Bitcoin has reached its highest anonymity level since 2014. That could take the bread from privacy-oriented coins, such as Monero and Zcash, which stand out from the crowd because of their ability to provide users with fully anonymous transactions.
CoinJoin makes a grand comeback
The report, which was provided by analytical firm LongHash, states that the number of mixed Bitcoin transactions (CoinJoin) has tripled in less than a year. As of now, more than 4 percent of BTC transactions are conducted with the help of coin mixing services, which combine multiple Bitcoin transactions from different spenders in order to make them untraceable on the Bitcoin blockchain.

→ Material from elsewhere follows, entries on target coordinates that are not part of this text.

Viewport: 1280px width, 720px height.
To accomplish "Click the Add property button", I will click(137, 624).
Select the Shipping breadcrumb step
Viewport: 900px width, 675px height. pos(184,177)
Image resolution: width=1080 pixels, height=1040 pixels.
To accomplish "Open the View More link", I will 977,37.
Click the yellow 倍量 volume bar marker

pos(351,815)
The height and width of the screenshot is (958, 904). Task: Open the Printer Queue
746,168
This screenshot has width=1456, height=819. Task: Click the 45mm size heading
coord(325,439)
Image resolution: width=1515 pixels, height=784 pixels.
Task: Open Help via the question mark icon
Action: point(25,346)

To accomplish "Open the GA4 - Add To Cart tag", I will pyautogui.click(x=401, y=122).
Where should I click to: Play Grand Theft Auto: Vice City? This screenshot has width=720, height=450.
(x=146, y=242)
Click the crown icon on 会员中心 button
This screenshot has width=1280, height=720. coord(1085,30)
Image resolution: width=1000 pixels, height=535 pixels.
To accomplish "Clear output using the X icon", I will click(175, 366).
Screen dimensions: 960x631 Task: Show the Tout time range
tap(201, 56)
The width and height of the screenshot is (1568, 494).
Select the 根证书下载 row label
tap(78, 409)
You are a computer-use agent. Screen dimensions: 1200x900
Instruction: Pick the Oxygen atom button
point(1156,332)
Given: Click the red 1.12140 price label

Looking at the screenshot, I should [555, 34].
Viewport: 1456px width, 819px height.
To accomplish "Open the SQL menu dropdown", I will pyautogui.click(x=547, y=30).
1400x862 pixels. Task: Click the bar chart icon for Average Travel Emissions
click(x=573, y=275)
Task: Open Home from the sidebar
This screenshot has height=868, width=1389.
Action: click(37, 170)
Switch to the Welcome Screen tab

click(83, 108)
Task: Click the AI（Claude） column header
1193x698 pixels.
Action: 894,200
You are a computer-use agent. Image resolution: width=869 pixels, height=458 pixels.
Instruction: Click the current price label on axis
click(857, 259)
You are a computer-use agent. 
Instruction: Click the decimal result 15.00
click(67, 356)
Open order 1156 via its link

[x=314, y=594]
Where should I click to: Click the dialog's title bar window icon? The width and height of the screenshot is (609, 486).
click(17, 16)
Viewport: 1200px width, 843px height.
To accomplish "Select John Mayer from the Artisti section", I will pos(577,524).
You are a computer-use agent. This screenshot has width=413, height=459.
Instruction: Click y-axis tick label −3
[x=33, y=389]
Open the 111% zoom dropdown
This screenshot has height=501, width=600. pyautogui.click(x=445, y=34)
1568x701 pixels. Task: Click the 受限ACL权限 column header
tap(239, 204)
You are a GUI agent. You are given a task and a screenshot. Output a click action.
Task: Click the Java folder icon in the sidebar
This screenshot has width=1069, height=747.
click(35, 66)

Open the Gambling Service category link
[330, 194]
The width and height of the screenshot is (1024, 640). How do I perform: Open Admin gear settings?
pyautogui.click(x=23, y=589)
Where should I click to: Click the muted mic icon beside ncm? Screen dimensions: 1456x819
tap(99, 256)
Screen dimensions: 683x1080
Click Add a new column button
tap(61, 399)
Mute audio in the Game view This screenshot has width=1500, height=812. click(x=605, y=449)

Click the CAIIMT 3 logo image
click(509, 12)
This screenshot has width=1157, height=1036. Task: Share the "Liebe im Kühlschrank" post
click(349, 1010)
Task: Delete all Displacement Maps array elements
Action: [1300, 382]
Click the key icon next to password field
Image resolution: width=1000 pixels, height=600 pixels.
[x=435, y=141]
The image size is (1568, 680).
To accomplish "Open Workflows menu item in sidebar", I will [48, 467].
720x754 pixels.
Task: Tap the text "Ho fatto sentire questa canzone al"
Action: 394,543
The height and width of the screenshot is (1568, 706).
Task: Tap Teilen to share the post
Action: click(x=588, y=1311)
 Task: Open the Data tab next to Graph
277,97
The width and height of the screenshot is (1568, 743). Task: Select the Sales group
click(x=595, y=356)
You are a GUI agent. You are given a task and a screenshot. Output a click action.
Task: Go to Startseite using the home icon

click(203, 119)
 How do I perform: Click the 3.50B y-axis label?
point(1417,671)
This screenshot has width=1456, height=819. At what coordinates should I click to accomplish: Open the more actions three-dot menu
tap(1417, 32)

A higher percentage of CoinJoin transactions was registered in 2013 and early 2014 when the developers were testing out the new privacy feature. The total amount of Bitcoin transactions was significantly lower at that time, which made it easier to produce an impact. It is also worth noting that CoinJoin was initially implemented in the Blockchain.com wallet. Blockchain ditched its CoinJoin feature back in February 2014, which inevitably tanked the popularity of coin mixing.
What about privacy coins?
The popularity of CoinJoin started to rapidly rise again after the release of the privacy-focused Wasabi Wallet in August 2018 (it jumped from 1.3 percent to 4 percent). However, it is way too early to assume that Bitcoin could pose a threat to the growing number of privacy coins.
It has been proven that CoinJoins have multiple security and privacy limitations. Meanwhile, Chainalysis CEO Michael Gronager confessed that there was very little they could do about Monero and Zcash.